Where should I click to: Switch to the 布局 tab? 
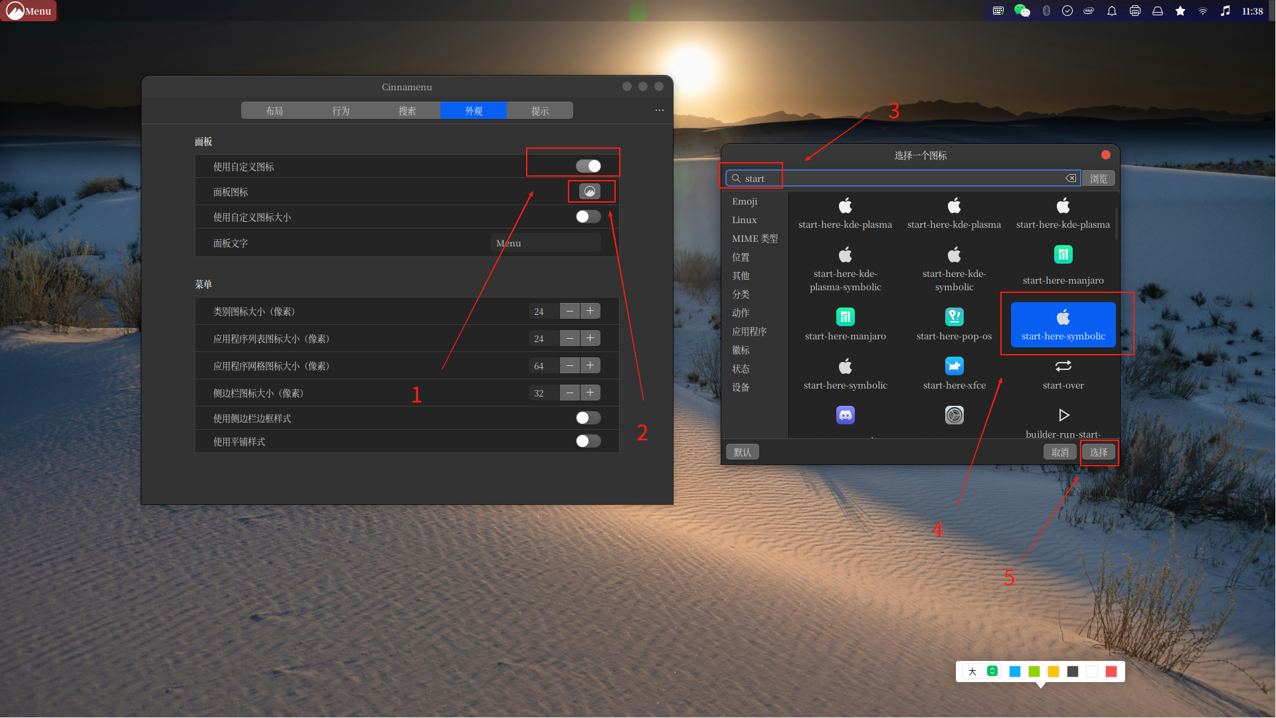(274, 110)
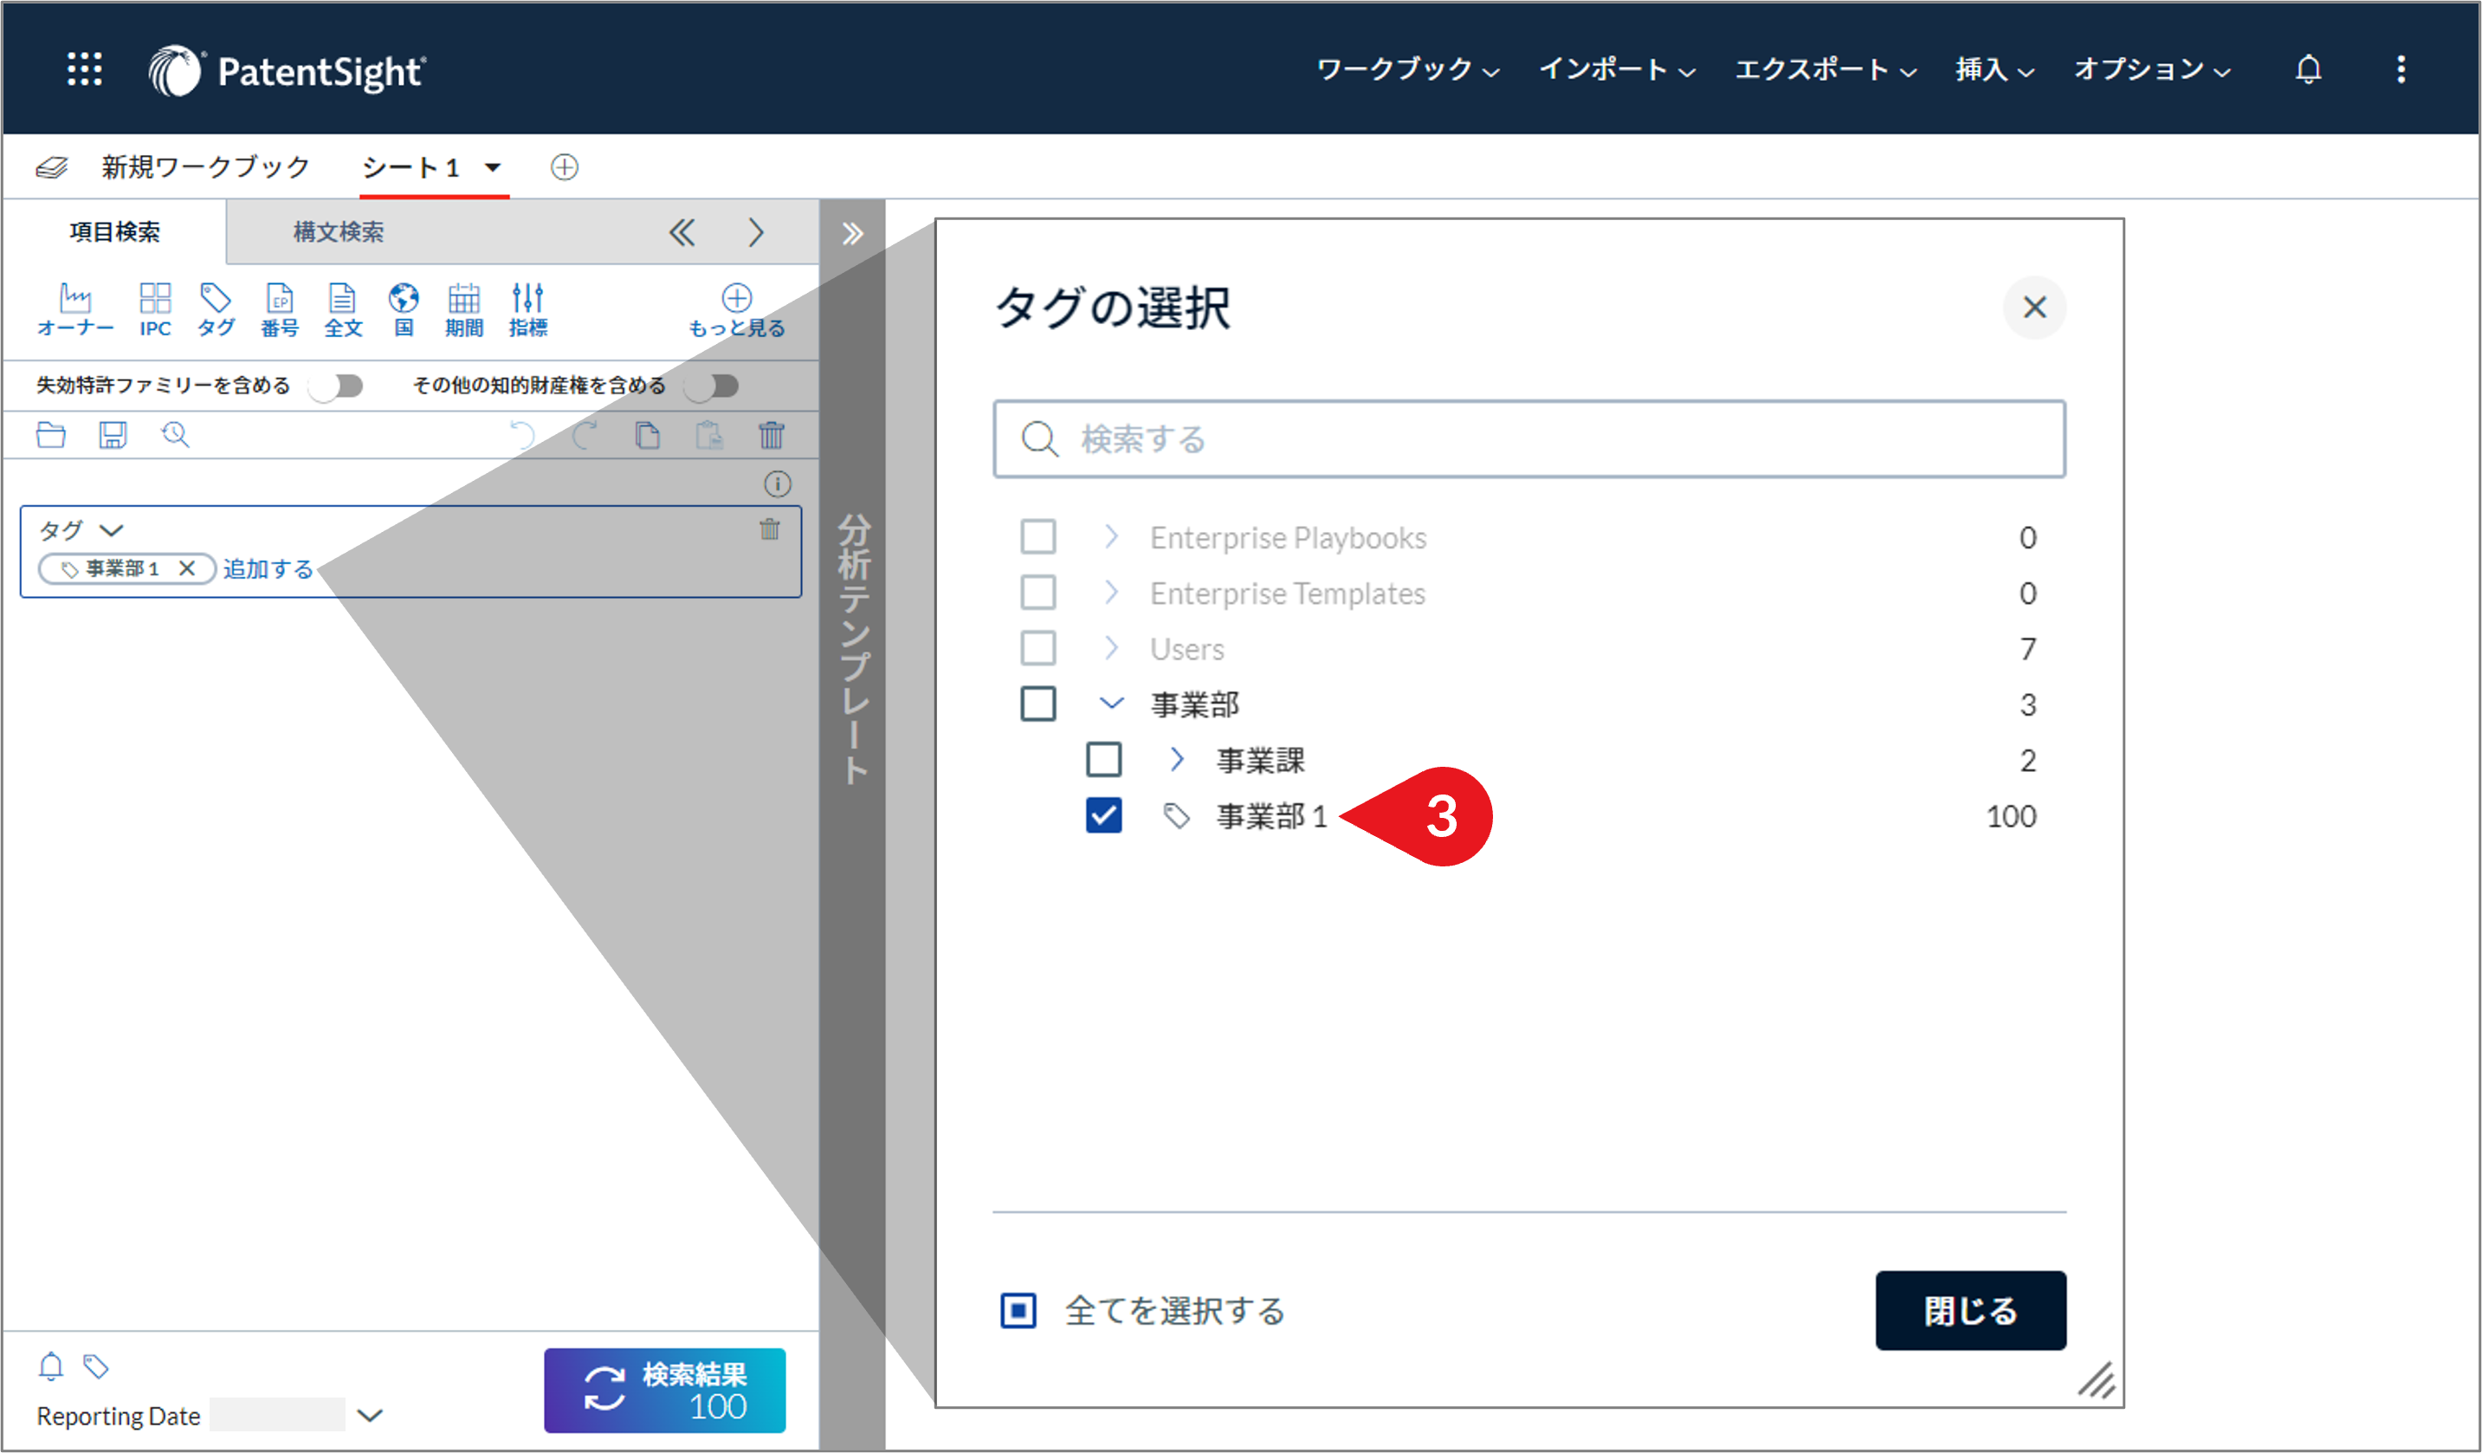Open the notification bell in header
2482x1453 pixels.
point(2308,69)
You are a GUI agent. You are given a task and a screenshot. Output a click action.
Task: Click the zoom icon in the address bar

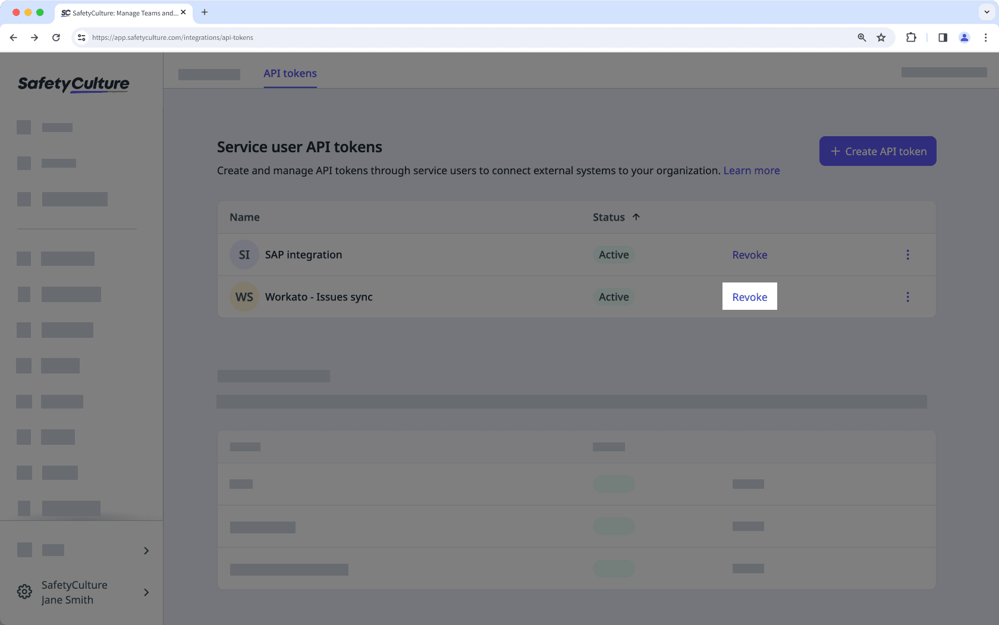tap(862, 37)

──────

For every entry, return its exact wording and leave out any image.

Where should I click to: Switch to the 布局 tab? 
(274, 110)
Open the notification bell in header
2482x1453 pixels.
point(2308,69)
You are a GUI agent. You are given a task and a screenshot. Output a click action.
Task: Click the zoom icon in the address bar

tap(862, 37)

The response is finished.